# Need help!



## Feliks Karp (15/6/16)

A month ago or so I built my first little micro coil, was so proud of myself...now I'm addicted and obsessed with coils. Just about every day I have to fight the need to try a different ID, different wrap amount, combination of wires...will this ever end?  Will I ever be satisfied?

Reactions: Can relate 2


----------



## BumbleBee (15/6/16)

Feliks Karp said:


> A month ago or so I built my first little micro coil, was so proud of myself...now I'm addicted and obsessed with coils. Just about every day I have to fight the need to try a different ID, different wrap amount, combination of wires...will this ever end?  Will I ever be satisfied?


hehe, this too shall pass

Reactions: Agree 3


----------



## BumbleBee (15/6/16)

BumbleBee said:


> hehe, this too shall pass


...eventually

Reactions: Like 1


----------



## BumbleBee (15/6/16)

BumbleBee said:


> ...eventually


on second thought.... nope, it never ends

Reactions: Agree 1 | Funny 1


----------



## SQL -Jazz Guitar-Vapa (15/6/16)

Feliks Karp said:


> A month ago or so I built my first little micro coil, was so proud of myself...now I'm addicted and obsessed with coils. Just about every day I have to fight the need to try a different ID, different wrap amount, combination of wires...will this ever end?  Will I ever be satisfied?



Will pass 
I was the same but once you find that build that ticks all the boxes for you, you'll be settled

Reactions: Like 1 | Agree 1 | Can relate 1


----------



## Modulas (15/6/16)

Took me about a month to settle down

Reactions: Like 1


----------



## Cespian (15/6/16)

Lol, I'm at that point where I vape biltong coils because I'm too lazy to build. I try to clean off my builds (dry burn) and just rewick. I have a vape stand full of atties and tanks where some are waiting months to be rebuilt. I've even reverted to using an SMPL with a stubby tank or RDA with a simple 5wrap build. In the beginning, I couldnt get enough of the fancy builds, but I've settled down now haha. For me, extravagent is dual 10wraps 26g build in the RDA's that I use on the noisy cricket.
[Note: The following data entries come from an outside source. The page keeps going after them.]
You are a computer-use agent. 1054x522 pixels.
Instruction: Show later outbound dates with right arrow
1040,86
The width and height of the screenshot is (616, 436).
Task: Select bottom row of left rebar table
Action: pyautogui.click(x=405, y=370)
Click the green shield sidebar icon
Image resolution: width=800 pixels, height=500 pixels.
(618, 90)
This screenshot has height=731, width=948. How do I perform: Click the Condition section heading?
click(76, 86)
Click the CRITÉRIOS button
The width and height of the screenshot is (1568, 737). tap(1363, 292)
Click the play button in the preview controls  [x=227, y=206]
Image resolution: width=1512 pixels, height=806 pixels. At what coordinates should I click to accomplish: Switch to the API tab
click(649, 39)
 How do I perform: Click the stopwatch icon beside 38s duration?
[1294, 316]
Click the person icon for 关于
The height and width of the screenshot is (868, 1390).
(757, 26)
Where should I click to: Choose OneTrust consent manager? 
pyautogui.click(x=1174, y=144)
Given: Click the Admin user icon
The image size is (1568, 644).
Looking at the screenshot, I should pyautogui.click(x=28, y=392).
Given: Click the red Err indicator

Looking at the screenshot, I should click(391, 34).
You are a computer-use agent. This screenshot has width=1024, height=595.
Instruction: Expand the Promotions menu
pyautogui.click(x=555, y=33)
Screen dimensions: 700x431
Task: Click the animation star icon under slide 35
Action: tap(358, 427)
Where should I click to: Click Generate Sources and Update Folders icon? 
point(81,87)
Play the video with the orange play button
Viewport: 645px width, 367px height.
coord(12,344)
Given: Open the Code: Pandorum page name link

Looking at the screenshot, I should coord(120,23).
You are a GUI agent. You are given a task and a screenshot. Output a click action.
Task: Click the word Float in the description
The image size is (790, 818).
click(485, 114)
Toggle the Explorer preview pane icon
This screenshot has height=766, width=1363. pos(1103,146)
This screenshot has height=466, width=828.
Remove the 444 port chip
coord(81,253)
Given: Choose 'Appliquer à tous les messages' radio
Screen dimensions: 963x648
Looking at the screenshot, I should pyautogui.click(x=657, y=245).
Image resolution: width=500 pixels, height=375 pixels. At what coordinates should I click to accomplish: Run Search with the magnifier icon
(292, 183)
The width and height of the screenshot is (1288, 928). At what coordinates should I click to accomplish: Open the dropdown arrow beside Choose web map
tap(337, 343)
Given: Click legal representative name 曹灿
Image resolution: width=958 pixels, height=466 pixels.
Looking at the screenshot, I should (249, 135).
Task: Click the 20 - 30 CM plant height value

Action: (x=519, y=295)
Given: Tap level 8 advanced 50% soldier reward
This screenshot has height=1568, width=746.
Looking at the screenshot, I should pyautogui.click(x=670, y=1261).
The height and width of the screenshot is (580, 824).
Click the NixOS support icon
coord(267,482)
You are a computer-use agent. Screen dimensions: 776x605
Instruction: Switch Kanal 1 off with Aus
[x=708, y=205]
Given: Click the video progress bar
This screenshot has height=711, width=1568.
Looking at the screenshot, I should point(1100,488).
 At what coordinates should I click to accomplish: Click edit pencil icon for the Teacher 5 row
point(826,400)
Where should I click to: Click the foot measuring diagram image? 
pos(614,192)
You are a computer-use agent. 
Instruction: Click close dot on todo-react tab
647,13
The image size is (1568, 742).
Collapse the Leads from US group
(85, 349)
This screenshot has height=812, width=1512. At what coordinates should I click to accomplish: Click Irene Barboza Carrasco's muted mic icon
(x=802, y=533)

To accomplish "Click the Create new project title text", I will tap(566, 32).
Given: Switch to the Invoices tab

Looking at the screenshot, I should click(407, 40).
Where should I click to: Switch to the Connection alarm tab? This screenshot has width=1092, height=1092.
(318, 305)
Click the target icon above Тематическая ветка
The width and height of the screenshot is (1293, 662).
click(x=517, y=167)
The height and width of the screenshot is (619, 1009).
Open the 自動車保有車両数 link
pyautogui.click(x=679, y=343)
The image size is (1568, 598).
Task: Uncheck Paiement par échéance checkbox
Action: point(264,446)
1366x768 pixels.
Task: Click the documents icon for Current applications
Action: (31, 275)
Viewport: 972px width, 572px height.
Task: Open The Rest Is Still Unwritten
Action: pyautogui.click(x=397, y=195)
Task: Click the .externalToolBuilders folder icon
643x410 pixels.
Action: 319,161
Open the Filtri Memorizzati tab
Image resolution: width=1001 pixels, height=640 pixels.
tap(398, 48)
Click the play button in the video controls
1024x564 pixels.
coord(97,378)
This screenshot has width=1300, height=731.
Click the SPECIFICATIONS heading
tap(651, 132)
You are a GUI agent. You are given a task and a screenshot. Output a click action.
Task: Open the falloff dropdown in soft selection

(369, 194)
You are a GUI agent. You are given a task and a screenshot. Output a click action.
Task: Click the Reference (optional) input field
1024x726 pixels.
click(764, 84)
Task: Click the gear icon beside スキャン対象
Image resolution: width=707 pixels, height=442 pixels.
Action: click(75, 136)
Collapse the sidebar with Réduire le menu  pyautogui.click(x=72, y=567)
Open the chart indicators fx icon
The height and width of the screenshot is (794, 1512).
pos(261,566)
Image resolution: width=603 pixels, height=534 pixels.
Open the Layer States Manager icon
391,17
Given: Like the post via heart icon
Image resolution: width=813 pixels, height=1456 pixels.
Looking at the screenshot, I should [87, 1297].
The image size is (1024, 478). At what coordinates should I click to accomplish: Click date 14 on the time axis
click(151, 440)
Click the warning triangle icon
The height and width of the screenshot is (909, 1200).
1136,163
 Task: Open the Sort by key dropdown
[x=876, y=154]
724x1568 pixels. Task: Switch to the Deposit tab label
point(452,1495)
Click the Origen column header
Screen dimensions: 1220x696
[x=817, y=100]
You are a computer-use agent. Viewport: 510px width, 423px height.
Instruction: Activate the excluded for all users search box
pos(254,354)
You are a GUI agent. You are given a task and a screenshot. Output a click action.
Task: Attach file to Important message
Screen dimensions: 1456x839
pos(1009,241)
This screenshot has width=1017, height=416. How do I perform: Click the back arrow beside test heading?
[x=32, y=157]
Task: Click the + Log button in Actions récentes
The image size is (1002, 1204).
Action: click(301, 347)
Reactions: Like 1 | Agree 1 | Funny 2


----------



## Feliks Karp (15/6/16)

Biltong coils my sides...

Reactions: Like 1


----------



## SQL -Jazz Guitar-Vapa (15/6/16)

Cespian said:


> Lol, I'm at that point where I vape biltong coils because I'm too lazy to build. I try to clean off my builds (dry burn) and just rewick. I have a vape stand full of atties and tanks where some are waiting months to be rebuilt. I've even reverted to using an SMPL with a stubby tank or RDA with a simple 5wrap build. In the beginning, I couldnt get enough of the fancy builds, but I've settled down now haha. For me, extravagent is dual 10wraps 26g build in the RDA's that I use on the noisy cricket.


Lol....biltong coils.
I'm the same, just a quick dry burn & rewick then I'm off to the races.
I'm mainly on Claptons and they tend to flame up a bit when dry burning, no biggie though, it's normal - Just ask @Lord Vetinari ......kidding

Reactions: Like 1 | Funny 1


----------



## Silver (15/6/16)

Feliks Karp said:


> A month ago or so I built my first little micro coil, was so proud of myself...now I'm addicted and obsessed with coils. Just about every day I have to fight the need to try a different ID, different wrap amount, combination of wires...will this ever end?  Will I ever be satisfied?



I hear you @Feliks Karp !
Same for me.
Been experimenting for about 2 years 

First it was the mini Protank 2. Cant believe that was one of my first rebuildables. Lol, couldnt see anything, it was so small. Ask @BhavZ

Then after several devices it was the RM2 on the Reo. I have built so many different coils varying just about everything. Spaced, compressed, ID, ribbon wire, normal wire, twisted, high up, low down. Lots of note taking. Lots of ideas in the shower or before bed and getting up to go try it....

Admittedly, these days I have my favourite coils for my main devices so i dont build daily. But every now and then out comes the coil notebook for some more testing. Recently it was the "new" Ni80 wire. First 26g but i got 28g this last weekend, so I have more coiling in store soon...

Nah, it never ends

My advice to you is to keep detailed notes of each coil, take a pic and write down initial impressions and impressions after a day or two. Get your winner setup for your device. And tweak it carefully and slowly. I see too many folk chasing new devices and not perfecting the coil...

Reactions: Like 3 | Agree 2


----------



## Greyz (15/6/16)

It never ends @Feliks Karp, even after you found your ideal build for your tank. You will buy a new tank and then the hunt for the perfect build will start all over. 
Then you get a new mod and again your chasing the perfect build. So long as CUD, FOMO and GAS are around it wont stop

Reactions: Agree 1 | Funny 1


----------